**Stored items from a collection:**
::::
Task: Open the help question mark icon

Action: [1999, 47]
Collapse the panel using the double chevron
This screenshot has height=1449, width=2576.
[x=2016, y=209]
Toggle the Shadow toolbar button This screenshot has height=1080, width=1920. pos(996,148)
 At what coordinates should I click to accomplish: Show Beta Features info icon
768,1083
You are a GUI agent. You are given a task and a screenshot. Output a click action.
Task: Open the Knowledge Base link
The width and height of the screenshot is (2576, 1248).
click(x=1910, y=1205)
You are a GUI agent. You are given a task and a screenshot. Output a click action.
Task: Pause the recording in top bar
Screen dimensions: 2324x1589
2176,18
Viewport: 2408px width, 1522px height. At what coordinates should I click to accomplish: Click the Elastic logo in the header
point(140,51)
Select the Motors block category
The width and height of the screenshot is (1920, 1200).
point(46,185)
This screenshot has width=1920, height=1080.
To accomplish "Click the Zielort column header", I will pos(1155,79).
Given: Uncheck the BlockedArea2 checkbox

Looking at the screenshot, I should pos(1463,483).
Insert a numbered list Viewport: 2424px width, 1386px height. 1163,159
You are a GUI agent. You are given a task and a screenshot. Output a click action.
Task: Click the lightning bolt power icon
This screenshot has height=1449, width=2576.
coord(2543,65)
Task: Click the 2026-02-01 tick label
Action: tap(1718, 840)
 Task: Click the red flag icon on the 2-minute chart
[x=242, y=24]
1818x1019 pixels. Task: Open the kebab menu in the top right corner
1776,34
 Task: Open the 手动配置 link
::::
**YOUR TASK:** All that is wanted is the stretch of lines above from the one containing "Viewport: 2408px width, 1522px" through the one containing "Insert a numbered", duplicated exactly.

**WRITTEN SOLUTION:**
Viewport: 2408px width, 1522px height. At what coordinates should I click to accomplish: Click the Elastic logo in the header
point(140,51)
Select the Motors block category
The width and height of the screenshot is (1920, 1200).
point(46,185)
This screenshot has width=1920, height=1080.
To accomplish "Click the Zielort column header", I will pos(1155,79).
Given: Uncheck the BlockedArea2 checkbox

Looking at the screenshot, I should pos(1463,483).
Insert a numbered list Viewport: 2424px width, 1386px height. 1163,159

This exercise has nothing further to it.